Depending on your requirements, other children may be necessary for heading elements. For example, you may want to store the same heading in two or more languages, with the stylesheet selecting one of the languages for presentation depending on a global language parameter (see also 2.3.5).
You may also want to keep both full and abridged versions of a heading. For example, newspapers often use a specific abbreviated English syntax for their headlines (as in U.S. Patriot Act attacked as threat to freedom), but for the purposes of automatic indexing and natural language processing, the fully grammatical version of the same heading might be required (The U.S. Patriot Act was attacked as a threat to freedom).
3.2.4 Web page title
A special kind of a heading specific to HTML documents is the title of a page, normally displayed in the title bar of a web browser window as well as in bookmarks or search results listing this page. Even though, as a general rule, your target vocabulary must not influence your semantic source vocabulary, you should plan ahead as to what source element(s) will be transformed into the web page title.
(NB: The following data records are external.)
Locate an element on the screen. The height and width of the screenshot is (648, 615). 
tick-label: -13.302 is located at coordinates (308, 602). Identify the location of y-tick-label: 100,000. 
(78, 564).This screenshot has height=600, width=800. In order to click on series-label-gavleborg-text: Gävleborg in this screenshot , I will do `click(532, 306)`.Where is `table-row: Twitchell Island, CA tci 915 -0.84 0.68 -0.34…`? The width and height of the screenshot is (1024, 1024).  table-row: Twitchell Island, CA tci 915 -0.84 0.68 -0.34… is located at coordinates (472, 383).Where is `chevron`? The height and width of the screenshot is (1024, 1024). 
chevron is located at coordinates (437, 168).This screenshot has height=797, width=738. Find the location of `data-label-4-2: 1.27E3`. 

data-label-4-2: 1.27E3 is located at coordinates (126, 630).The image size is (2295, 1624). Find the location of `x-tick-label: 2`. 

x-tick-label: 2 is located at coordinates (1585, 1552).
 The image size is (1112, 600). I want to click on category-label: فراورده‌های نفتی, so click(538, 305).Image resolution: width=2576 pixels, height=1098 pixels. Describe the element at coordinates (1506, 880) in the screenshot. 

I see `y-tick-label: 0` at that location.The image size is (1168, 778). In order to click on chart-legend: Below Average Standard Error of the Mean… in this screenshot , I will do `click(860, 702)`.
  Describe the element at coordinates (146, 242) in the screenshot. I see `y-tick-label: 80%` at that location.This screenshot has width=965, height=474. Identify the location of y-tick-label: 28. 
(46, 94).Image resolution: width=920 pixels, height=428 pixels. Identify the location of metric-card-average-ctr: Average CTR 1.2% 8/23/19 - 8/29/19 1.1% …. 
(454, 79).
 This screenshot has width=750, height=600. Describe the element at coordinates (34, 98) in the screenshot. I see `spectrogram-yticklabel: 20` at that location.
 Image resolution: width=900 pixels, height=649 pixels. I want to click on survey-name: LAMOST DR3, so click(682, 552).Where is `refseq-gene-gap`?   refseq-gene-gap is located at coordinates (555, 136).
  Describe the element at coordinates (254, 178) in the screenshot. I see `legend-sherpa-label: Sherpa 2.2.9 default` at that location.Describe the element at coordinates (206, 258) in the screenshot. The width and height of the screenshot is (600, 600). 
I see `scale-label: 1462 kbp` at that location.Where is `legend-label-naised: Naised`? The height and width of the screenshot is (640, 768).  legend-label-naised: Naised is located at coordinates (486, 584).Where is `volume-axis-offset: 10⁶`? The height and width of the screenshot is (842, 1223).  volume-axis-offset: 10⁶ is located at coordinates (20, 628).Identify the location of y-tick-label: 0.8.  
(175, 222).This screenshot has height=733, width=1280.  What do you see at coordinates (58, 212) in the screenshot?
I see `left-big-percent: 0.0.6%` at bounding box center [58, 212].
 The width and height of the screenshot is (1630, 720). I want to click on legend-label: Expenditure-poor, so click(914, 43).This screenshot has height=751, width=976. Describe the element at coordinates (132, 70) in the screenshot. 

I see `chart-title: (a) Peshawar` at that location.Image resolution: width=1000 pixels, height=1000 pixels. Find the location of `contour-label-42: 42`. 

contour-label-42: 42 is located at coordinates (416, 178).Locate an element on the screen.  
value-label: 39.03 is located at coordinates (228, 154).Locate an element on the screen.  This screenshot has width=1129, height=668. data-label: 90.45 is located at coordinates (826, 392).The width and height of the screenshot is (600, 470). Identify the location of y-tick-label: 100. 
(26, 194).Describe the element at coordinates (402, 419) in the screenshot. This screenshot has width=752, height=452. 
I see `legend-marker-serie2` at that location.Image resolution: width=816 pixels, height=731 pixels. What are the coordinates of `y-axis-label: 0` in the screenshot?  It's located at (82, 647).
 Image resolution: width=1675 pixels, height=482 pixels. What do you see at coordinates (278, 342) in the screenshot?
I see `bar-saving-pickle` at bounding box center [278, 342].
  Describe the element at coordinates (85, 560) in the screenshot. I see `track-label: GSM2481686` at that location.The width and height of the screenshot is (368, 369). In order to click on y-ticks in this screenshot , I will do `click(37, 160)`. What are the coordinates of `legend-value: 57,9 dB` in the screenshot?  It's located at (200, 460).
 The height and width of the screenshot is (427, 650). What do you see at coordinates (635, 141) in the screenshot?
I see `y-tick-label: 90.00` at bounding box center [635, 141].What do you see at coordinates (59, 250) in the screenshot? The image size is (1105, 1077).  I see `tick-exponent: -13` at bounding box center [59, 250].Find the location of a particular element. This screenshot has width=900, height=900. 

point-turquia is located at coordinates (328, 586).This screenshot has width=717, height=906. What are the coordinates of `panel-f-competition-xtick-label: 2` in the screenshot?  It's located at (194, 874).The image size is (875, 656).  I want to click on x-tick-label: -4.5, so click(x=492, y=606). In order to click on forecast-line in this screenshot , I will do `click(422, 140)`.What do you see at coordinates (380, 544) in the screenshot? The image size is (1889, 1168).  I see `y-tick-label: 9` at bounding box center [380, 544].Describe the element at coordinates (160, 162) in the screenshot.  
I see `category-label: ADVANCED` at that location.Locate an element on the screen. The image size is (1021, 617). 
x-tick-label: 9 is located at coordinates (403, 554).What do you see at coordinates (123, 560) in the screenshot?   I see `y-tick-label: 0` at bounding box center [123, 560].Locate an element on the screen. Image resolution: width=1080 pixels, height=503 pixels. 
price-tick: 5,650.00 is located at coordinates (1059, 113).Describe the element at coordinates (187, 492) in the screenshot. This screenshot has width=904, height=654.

If each of your pages has a visible on-page heading that applies to the
entire page, it is natural to duplicate it as a web page title. Otherwise,
it is always a good idea to provide a heading for any sufficiently
large information unit. Even if in your target rendition this heading will
Multistage titles. A web page title is often used for orientation within the site. A sequence of parent sections' headings, culminating in the name of the entire site, may be appended or prepended to the current page's title (e.g., "Foobar Corporation - Products - Foobar Plus"). Such a hierarchical title may be informative and useful, especially with deep site trees (even if the same information is duplicated on the page itself). Of course, it is the stylesheet that builds such a compound title, while the XML source of each page only provides that page's unique part of the title.